"Михаил Литов. Не стал царем, иноком не стал " - читать интересную книгу автора

У Милованова в живописи карьера складывалась неровно, случались и
взлеты. Но последнее время он уже не столько мучился ради каких-то будущих
творческих свершений, сколько жил под тяжестью вполне прояснившегося для
него грозного и туповатого слова "кризис". Выяснив для себя это слово, т.
е. отлично разобравшись в происходящем с ним, он как будто даже успокоился,
и порой ему нравилось это происходящее, ибо в кризис так или иначе в конце
концов попадают, кажется, все сколько-нибудь значительные мастера, в иных
случаях и не выходя из него уже вовсе. Хотя в темные минуты Милованов все
же нехорошо удивлялся неожиданному истощению его творческих сил, пытался
бороться с ним, напрягался, мучаясь выдумыванием чего-то новенького для
грядущей работы возвращения в живопись, и внушал себе горделивую мысль, что
истинному творцу в случае подобного истощения жить дальше совсем не стоит.

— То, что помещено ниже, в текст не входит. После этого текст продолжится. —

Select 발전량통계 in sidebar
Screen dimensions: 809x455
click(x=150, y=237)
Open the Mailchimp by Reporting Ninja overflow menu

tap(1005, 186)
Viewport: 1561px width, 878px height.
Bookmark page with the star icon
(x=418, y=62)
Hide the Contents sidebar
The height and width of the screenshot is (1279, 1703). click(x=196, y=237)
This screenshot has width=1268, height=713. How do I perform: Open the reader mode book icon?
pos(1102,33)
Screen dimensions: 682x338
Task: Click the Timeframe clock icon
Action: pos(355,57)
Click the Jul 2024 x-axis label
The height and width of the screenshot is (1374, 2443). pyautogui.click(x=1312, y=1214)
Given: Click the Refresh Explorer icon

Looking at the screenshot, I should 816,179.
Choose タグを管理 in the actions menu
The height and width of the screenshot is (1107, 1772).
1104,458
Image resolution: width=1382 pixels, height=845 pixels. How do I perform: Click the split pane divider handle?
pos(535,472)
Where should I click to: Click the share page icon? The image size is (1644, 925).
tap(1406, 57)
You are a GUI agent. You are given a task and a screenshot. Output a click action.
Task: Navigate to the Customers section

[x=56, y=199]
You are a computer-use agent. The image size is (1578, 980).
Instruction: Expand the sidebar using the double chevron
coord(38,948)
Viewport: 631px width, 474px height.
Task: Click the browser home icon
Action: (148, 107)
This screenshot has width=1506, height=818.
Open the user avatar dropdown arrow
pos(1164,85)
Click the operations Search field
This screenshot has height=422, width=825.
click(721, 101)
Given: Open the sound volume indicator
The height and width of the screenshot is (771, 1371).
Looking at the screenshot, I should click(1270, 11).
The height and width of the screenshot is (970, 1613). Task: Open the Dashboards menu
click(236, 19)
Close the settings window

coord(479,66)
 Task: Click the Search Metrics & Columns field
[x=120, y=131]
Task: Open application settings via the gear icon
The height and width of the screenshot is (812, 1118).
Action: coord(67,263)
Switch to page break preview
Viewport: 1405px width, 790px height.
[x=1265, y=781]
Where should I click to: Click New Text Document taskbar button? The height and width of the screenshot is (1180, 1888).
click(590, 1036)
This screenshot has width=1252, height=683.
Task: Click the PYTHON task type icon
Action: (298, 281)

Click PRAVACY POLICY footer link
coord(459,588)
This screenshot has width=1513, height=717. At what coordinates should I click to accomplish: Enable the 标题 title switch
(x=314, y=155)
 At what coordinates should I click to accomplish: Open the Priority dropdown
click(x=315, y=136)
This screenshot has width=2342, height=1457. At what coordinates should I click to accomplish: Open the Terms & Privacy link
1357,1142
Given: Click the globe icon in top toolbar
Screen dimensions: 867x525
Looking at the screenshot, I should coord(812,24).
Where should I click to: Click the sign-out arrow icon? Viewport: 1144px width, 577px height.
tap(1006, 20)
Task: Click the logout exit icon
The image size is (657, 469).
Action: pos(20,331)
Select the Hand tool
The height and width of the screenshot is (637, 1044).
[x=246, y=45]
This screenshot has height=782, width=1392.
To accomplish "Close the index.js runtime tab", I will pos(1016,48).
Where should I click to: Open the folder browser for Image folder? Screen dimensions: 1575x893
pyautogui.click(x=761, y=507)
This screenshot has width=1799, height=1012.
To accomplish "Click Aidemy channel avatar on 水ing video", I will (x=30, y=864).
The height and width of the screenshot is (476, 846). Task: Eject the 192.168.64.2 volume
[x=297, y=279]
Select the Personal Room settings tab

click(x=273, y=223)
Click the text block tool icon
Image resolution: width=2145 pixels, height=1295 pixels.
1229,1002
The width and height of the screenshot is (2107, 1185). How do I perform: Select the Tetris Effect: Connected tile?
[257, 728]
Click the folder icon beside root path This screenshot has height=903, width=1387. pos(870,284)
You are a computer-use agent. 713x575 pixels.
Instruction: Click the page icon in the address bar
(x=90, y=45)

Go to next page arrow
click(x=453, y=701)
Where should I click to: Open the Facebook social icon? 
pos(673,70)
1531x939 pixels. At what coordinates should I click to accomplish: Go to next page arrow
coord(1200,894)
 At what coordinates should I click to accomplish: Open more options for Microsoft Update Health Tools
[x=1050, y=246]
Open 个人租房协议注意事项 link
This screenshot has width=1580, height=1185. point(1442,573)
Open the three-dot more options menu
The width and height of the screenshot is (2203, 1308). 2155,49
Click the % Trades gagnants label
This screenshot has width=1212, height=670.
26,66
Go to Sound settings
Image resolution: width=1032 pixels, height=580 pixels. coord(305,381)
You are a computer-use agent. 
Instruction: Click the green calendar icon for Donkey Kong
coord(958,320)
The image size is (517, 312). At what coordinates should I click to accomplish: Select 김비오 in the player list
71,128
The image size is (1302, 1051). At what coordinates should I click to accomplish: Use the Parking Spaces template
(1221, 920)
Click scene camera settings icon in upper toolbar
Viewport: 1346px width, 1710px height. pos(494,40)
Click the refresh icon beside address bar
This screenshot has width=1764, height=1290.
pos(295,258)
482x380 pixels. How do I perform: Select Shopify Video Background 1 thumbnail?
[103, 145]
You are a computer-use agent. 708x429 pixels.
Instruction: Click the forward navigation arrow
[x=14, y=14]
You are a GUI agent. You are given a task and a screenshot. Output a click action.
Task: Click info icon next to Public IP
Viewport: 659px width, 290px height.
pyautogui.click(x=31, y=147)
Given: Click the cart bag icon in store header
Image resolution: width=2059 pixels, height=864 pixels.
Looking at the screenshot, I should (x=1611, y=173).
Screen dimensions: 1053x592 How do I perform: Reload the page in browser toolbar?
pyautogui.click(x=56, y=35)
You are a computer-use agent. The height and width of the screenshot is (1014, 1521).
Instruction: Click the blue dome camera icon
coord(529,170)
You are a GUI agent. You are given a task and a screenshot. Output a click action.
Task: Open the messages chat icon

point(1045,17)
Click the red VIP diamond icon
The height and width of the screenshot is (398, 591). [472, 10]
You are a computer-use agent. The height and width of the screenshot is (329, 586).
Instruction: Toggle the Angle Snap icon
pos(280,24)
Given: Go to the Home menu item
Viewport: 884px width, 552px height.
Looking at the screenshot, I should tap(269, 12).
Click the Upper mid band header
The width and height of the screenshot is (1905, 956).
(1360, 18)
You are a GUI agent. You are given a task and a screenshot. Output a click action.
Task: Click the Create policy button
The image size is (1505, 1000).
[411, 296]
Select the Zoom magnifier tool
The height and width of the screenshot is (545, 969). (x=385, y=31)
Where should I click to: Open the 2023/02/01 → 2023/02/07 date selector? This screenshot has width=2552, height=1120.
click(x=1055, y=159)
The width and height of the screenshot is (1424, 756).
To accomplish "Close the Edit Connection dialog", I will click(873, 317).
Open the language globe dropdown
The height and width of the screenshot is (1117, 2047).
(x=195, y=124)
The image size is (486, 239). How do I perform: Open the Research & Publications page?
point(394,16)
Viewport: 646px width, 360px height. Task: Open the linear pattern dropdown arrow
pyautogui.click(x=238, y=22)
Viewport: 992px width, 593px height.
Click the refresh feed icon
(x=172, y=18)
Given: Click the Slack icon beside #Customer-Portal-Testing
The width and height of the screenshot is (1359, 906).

А вообще-то неприятно было Милованову сознавать и вспоминать, что он уж
слишком часто ставил свою работу едва ли не на поток. Бывало, пройдет у
подвернувшегося покупателя некий миловановский сюжет, а художник тут же и
начнет некоторую эксплуатацию удачной находки, волей-неволей склоняется к
повторению ушедшего в чужое владение сюжета в надежде, что и на повторе
удастся подзаработать. Оправданием тут могла быть только необходимость
обеспечения себя пропитанием, но для истинного творца это было, конечно,
слабое оправдание. В общем, вот так у Миловановых и бывало: Зоя не
стеснялась показывать мужу кукиши и ругать его бездельником, а он у нее был
ведь большим и сильно терзающимся творцом.
По Зое, муж давно уже пребывал в кризисе и, собственно, вся его
живопись была, в ее глазах, сплошным кризисом и недоразумением. Она с
самого начала объявила ее бесполезной, и, может быть, она сделала это тогда
по капризу, чтобы задеть Милованова за живое, а себя выставить решительным
и несокрушимым судьей, но если и так, то впоследствии она отлично привыкла
к той первой оценке и уже принимала ее за свою вечно живую, действующую и
безоговорочно правильную мысль. К тому же миловановская живопись была для
Зои кризисом еще просто потому, что не приносила в их семью настоящих
доходов, превращая цеплявшегося за нее и даже заявлявшего свой статус
творца мужа в какой-то бессмысленный придаток к тем превосходным суммам,
которые зарабатывала она, Зоя.
Отдохнув после досадной встречи с дорожным мздоимцем, женщина взялась
за мужа. У него слово "кризис" стало роковым с недавних пор, а у нее
упомянутый "придаток" уже давно вырос в нечто привычное и примелькавшееся.
Но дорога веселила и вдохновляла Зою, пробуждала ее воображение, и словно
сама собой исчезала семейственная застойность, уступая место быстрым и
ловким изобретениям. Зоя, конечно, всего лишь пожилой бабенкой топталась
все на той же старой, жутко утрамбованной почве, все на том же "придатке",
но как она, вцепившаяся в руль и вперившая взор в серую ленту дороги,
молодела при этом, как уже научилась за недолгое время шоферства превращать
это топтание в настоящую пляску и на ходу вворачивать что-нибудь свеженькое
в поток набивших оскомину слов! К "придатку" прибавился "присосок", и Зоя
чувствовала, что нашла действительно новое, свежее, а может быть, и
окончательное, нечто такое, что неотвратимо сразит мужа наповал. Ею
овладело возбуждение. Нарочито она разгоняла машину, пугая своих спутников,
и рисовала на дороге какие-то даже петли и фигуры, смеясь при этом и
выкрикивая:
- Что, заяц, струхнул? А? Перетрусил, зайчонок?